Upon Alexander’s death, though, the widespread nature of Greek civilization gave way to the so-called Hellenistic Period. Under Alexander, Greek cities had diminished in importance to Greek culture, sharing their influence over the social, economic, and intellectual world with new additions such as Alexandria and Rhodes.

The world became more Greek, but Greece in turn became worldlier, and especially more Persian. It would not be so centralized again until the fall of the Roman Empire in the West left Constantinople as the capital of the Byzantine Empire.

In the meantime even Roman-controlled areas became more and more Hellenized. Greek was the language of trade and culture, the common tongue necesary for travelers. Palestine became strongly Hellenized, to the extent that Greek forms of names displaced the Semitic originals—with Yeshua becoming Jesus, for instance. More and more Jewish leaders feared that their people would lose their identity.

Many Jewish practices and movements in antiquity were thus responses to Hellenization, whether they were revolutionary movements that sought to restore Jewish self-governance and an exclusivity of culture or syncretic sects that blended traditional Jewish religion with pagan elements.

Whatever Jesus (Christ) of Nazareth’s contact with Greek culture, Christianity became extremely Hellenized in the wake of his death. The New Testament was written in Greek, and many early Christians were proselytes, Greek-speaking Gentiles who followed Jewish cultic practices without converting.

The sophistication of Pauline theology, the Johannine books (the Gospel and Revelation of John), and the writings of the early apostolic fathers up to and including Augustine of Hippo were deeply influenced by Greek philosophy and the Hellenized intellectual climate of the Roman Empire.

The concept of Logos so central to Johannine Christology—the Gospel of John states in its first verse, "in the beginning was the logos, and the logos was with God, and the logos was God"—was not simply a Greek word which loses significance in translation (commonly translated as "word", it also means logic, reason, principle, and thought), but a well-explored concept in Greek philosophy.

Heraclitus had used it in reference to the order and rationality of the universe, and Aristotle, in developing his system of logic. The Stoics, who may have influenced Jesus or his followers and certainly had much in common with them, formulated logos as the engine of creation, the underlying force that gave life to existence.

After the fall of Rome the Byzantine Empire identified itself strongly as a Hellenic Christian empire: ethnically Greek, religiously Christian, and the inheritors of both classical Greek culture and the Roman right of rule.

Surrounded by Persian and, later, Muslim enemies, it underwent several periods of Hellenic revival, with "Greek" and "Christian" increasingly associated together—the final step in the long history of Hellenization.

WHAT YOU NEED TO DO:
1. Answer these questions from the passage on Hellenization:
(a) Which two places are named as new additions that shared influence with the Greek cities under Alexander?
(b) What example is given of a Greek name form displacing a Semitic original in Palestine?
(c) How did the Stoics formulate logos?
2. Write out the part of the passage on Hellenization starting at "Heraclitus had used" and ending at "history of Hellenization.", word for word.
These records aren't needed for any task.

Collected data records:
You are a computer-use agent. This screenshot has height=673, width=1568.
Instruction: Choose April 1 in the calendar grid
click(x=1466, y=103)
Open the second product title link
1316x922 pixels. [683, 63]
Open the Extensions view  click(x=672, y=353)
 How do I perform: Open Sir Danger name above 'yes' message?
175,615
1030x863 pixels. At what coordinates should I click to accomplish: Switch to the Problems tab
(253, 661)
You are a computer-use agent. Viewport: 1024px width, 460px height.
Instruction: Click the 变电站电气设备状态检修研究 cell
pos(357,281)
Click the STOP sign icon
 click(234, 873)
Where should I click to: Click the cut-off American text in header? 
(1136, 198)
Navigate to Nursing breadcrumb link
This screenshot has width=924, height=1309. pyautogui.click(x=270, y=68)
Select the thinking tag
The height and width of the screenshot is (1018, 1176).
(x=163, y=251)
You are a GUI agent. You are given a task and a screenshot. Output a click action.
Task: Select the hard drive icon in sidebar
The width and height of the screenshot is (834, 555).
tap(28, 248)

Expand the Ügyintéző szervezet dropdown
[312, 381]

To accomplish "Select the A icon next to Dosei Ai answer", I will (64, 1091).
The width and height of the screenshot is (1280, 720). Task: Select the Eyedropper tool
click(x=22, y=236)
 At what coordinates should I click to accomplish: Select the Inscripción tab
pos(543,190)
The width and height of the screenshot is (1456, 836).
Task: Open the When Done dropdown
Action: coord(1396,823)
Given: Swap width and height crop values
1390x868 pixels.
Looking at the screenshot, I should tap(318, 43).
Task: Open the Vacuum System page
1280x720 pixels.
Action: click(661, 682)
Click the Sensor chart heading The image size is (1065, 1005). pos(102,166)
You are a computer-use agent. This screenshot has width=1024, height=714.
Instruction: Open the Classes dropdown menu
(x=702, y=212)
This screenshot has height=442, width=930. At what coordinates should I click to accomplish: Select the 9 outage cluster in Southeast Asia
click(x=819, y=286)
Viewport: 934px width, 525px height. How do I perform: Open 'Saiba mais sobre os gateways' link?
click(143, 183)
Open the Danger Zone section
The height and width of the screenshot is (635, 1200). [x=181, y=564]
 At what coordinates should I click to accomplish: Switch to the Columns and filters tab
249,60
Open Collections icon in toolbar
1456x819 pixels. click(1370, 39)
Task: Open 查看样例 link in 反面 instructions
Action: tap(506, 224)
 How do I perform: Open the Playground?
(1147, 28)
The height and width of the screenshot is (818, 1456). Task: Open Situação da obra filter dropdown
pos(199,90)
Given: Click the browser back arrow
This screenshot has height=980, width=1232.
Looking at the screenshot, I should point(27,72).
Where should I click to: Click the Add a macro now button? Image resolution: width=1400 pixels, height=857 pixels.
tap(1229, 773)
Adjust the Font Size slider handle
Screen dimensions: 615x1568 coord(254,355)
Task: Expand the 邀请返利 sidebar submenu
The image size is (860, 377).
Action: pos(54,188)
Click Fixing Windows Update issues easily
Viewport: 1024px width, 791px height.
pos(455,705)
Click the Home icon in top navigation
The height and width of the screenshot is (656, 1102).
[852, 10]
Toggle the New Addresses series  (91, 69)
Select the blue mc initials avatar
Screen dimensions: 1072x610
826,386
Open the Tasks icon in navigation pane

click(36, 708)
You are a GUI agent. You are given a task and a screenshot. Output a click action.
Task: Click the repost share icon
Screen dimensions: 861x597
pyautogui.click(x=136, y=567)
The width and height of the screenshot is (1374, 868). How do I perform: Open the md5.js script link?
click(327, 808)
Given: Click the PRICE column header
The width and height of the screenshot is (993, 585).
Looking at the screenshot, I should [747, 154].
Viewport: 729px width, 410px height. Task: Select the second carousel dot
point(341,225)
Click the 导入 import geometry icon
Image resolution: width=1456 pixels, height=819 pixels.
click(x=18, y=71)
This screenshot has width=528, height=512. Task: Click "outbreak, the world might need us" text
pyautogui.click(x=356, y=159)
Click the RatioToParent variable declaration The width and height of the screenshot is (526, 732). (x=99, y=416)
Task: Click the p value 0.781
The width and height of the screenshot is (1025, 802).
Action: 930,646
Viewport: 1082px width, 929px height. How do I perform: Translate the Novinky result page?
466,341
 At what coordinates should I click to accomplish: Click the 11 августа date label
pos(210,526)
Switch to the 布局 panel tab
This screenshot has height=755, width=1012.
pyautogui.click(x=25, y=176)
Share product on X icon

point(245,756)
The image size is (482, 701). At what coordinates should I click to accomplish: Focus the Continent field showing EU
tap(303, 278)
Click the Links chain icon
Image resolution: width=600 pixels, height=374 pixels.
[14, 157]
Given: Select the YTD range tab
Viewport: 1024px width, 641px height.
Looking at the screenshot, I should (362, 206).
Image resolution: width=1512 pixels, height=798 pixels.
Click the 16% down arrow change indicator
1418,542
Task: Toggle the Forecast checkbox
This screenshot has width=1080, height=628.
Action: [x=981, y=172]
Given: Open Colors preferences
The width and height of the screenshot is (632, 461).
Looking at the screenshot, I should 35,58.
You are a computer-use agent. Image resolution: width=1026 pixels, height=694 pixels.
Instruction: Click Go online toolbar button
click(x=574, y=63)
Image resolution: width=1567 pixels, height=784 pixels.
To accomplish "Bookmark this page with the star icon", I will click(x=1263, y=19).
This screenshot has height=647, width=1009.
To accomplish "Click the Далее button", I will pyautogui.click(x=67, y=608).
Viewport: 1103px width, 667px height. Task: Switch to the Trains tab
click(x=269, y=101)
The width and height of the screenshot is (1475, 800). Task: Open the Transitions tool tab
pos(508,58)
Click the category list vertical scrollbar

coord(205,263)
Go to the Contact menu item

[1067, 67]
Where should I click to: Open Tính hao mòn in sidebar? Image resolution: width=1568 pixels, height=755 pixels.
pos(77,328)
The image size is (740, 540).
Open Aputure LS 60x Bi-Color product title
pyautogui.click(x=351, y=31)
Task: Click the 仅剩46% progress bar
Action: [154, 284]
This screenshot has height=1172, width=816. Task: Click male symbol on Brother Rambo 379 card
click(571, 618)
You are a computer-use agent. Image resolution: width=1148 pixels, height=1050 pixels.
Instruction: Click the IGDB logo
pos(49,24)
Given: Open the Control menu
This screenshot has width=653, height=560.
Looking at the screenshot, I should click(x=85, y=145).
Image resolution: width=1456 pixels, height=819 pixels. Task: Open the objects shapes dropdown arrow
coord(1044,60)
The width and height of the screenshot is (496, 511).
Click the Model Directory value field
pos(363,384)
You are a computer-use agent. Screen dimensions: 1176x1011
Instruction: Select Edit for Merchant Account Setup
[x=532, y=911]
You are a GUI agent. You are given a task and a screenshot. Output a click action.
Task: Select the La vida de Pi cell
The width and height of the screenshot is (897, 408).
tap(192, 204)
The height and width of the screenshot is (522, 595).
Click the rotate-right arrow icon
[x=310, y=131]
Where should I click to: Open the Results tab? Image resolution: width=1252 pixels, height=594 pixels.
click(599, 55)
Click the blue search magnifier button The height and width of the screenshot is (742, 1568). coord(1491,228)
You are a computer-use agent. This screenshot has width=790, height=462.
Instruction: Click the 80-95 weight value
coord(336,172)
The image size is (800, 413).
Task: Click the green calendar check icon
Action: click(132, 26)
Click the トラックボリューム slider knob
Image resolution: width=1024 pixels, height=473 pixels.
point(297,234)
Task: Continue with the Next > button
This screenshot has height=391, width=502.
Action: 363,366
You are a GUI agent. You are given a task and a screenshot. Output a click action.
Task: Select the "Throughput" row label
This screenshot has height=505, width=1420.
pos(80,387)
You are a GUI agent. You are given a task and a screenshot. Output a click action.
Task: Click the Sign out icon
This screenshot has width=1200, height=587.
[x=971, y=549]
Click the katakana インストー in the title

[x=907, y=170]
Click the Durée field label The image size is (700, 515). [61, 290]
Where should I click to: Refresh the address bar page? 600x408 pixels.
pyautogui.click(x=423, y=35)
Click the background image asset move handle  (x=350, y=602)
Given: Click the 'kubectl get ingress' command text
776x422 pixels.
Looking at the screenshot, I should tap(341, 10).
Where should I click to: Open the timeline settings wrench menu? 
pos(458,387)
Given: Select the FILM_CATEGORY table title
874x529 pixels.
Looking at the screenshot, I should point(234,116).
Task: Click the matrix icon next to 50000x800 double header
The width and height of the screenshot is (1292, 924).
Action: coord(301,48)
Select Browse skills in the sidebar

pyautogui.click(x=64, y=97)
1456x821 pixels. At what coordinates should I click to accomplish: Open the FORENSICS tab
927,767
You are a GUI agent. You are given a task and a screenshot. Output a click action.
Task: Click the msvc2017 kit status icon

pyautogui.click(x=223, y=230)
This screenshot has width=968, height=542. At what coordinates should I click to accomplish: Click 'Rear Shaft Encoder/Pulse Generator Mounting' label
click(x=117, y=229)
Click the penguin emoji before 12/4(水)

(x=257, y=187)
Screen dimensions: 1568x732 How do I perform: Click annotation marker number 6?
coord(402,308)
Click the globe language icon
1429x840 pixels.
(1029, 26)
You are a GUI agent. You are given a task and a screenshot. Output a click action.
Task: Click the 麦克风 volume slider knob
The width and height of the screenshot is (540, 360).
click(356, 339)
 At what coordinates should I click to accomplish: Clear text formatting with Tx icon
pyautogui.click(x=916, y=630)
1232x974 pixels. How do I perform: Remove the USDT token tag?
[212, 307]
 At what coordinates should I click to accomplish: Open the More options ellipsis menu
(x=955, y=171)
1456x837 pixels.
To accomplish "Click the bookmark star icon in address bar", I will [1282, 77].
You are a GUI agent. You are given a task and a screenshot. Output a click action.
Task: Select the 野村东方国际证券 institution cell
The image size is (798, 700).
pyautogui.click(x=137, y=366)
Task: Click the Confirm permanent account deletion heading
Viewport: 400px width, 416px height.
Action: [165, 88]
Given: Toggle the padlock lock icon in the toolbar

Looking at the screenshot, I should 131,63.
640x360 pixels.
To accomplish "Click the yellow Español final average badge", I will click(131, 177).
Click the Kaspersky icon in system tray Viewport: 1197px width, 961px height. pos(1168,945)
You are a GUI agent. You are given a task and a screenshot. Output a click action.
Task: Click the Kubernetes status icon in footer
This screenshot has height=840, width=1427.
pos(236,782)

ANSWERS TO THE EXERCISE:
1.
(a) Alexandria and Rhodes.
(b) Yeshua becoming Jesus.
(c) As the engine of creation, the underlying force that gave life to existence.

2.
Heraclitus had used it in reference to the order and rationality of the universe, and Aristotle, in developing his system of logic. The Stoics, who may have influenced Jesus or his followers and certainly had much in common with them, formulated logos as the engine of creation, the underlying force that gave life to existence.

After the fall of Rome the Byzantine Empire identified itself strongly as a Hellenic Christian empire: ethnically Greek, religiously Christian, and the inheritors of both classical Greek culture and the Roman right of rule.

Surrounded by Persian and, later, Muslim enemies, it underwent several periods of Hellenic revival, with "Greek" and "Christian" increasingly associated together—the final step in the long history of Hellenization.